It’s believed 53 pilot whales were driven onshore and slain in the latest mass killing, which went ahead despite a promise by the islands’ government to review dolphin hunting rules.

The hunters lined up the pilot whales’ mutilated bodies beside a drain onshore for their blood to flow into.

The killings prompted renewed calls for tourists to boycott the islands.

Marine conservation group Sea Shepherd was furious, asking: “When will enough be enough?”

The whale hunt took place at in a village called Kollafjordur, just a few miles from where the 1,428 Atlantic white-sided dolphins were slaughtered last Sunday.

Sea Shepherd said it believed the dolphin slaughter had been the largest single hunt of dolphins or pilot whales in Faroese history, and was possibly the largest single hunt of cetaceans ever recorded worldwide.

The Blue Planet Society called for urgent action, saying the EU Commission could not “sit back and let the Faroe Islands devastate Europe’s protected dolphin and small whale populations”.

“This hideous cruelty and unsustainable slaughter must stop now,” it added.
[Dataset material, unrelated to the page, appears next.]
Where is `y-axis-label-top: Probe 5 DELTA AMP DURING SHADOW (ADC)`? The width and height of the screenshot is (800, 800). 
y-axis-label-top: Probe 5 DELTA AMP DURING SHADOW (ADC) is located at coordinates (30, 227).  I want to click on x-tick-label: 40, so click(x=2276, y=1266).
Known as the grindadrap (murder of whales), the annual hunt involves herding whales and dolphins into a bay, then forcing them onto a beach, where their spinal cords are severed, often while they struggle, their blood turning the seas red.

Adults, including pregnant females, and calves are included in the kill, and young children are taught how to carve up the animals’ bodies.

Health chiefs advise limiting the quantities of whale or dolphin flesh people eat because it is highly contaminated by mercury. Experts calculate the Faroes hunt more marine mammals than they can eat.

Sea Shepherd’s Rob Read told Yahoo News Australia: “The Faroese have no quota for the grindadrap hunts, no season, no need for the meat and, it seems, no compassion.”

In response to the outrage at the dolphin slaughter, Faroese premier Bardur a Steig Nielsen said: “We take this matter very seriously. Although these hunts are considered sustainable, we will be looking closely at the dolphin hunts, and what part they should play in Faroese society.”

He was quoted by Sea Shepherd as also saying: “It was expected that the protest would calm down as days passed, but there is no indication of this actually happening,” but the group said it was not “calming down”.

The Faroe Islands are part of the kingdom of Denmark, but responding to anger at the hunts, the Danish government points out the islands are a self-governing entity responsible for their own “natural resource management”, including whaling.